Google Wallet Has Been Hacked – Two Vulnerabilities Discovered

The magic has been paused – Google Wallet which is an innovative way of payment technology from Google has been hacked today. Not with one vulnerability, but two.

The first hack is able to use brute-force attacks to reveal the Google Wallet PIN which keeps the application secure. The second hack allow access to Wallet app in your Android device and will add the ability to add the prepaid balance that is tied to the device.

 

Hacked Android 

To those who are hearing Google Wallet for the first time, it lets you digitize your credit cards and the ability to pay things using near-field communication (NFC) technology. It means, you can just touch your phone to an NFC device and the item you are buying is automatically charged to your account. Currently, only Google has implemented this technology with Google Wallet in its Android powered Nexus S 4G available on Sprint.

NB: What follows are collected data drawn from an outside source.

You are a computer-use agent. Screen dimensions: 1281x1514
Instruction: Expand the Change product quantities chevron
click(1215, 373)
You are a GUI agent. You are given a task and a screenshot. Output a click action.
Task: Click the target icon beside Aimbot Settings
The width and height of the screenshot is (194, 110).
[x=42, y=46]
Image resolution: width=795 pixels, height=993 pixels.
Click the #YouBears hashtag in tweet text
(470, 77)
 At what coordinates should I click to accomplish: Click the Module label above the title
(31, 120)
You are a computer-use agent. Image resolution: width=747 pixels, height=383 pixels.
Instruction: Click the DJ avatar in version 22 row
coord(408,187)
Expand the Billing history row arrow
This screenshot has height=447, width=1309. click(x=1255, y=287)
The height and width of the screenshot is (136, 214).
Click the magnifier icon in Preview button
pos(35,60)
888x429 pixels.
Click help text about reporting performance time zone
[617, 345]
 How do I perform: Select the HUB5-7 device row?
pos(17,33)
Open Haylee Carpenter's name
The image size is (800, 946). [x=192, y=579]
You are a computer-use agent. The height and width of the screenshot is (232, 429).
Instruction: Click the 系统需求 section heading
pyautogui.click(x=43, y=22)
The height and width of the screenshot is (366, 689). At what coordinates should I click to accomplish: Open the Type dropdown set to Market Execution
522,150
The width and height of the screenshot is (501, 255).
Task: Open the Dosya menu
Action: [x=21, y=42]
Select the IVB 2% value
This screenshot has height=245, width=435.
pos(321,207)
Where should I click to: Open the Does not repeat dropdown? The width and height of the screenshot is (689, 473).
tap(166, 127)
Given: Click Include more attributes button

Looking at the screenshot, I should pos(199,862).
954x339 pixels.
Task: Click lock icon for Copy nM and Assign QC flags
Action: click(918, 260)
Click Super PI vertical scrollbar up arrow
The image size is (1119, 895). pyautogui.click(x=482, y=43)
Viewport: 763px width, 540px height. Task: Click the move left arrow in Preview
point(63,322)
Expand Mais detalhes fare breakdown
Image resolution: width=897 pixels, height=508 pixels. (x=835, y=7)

The first vulnerability which was discovered by Zvelo, reveals Google Wallet PIN in Android devices which are rooted. Wallet Cracker is a simple app developed by this team.

 

“The lynch-pin, however, was that within the PIN information section was a long integer “salt” and a SHA256 hex encoded string “hash”. Knowing that the PIN can only be a 4-digit numeric value, it dawned on us that a brute-force attack would only require calculating, at most, 10,000 SHA256 hashes. This is trivial even on a platform as limited as a smartphone. Proving this hypothesis took little time.”

 

Watch the video below for more details –

 

 

The second vulnerability which was discovered later today works on non-rooted devices as well and requires no special hacking skills. TheSmartPhoneChamp uploaded a video demo that shows this hack. This is quite simple than earlier one. Someone who found your stolen device can easily access your digital money (funds) by just clearing the Google Wallet app data. Once the new PIN has been entered, the intruder can add your Google Prepaid Card that is tied to the device and access available money.

Second hack demo –

 

 

Google has reportedly working on these two security flaws.